◆ Assignment
Narrow the data below down to the lines containing "height".

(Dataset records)
---------------
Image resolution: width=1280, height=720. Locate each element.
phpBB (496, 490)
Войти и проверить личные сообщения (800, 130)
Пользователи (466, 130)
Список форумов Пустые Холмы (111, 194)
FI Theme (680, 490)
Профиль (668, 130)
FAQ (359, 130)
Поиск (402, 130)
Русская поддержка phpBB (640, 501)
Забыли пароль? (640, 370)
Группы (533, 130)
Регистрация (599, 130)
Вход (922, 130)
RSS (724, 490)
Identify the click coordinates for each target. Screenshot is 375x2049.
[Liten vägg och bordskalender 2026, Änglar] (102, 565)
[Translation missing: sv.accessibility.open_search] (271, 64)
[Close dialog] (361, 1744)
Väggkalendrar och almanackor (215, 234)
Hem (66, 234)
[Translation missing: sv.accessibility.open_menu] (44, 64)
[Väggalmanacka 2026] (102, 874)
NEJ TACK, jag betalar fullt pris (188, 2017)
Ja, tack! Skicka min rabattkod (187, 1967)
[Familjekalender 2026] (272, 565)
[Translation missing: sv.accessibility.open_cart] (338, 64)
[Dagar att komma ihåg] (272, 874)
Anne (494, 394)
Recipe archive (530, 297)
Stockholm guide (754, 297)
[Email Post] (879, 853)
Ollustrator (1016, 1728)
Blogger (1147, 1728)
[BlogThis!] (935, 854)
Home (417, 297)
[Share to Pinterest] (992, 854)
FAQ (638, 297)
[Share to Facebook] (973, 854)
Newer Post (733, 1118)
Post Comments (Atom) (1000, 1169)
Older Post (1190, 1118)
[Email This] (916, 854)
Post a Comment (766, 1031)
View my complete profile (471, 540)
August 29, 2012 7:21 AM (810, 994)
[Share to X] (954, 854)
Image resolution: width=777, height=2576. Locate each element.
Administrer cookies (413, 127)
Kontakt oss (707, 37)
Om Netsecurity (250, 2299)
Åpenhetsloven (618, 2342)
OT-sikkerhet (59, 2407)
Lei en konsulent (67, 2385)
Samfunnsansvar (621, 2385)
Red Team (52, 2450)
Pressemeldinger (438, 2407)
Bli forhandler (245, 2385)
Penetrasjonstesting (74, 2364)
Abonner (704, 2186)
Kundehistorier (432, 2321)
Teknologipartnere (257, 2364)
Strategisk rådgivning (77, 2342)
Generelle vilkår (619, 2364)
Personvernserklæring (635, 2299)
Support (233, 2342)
---------------
◆ The completed task
Image resolution: width=1280, height=720. Locate each element.
Image resolution: width=777, height=2576. Locate each element.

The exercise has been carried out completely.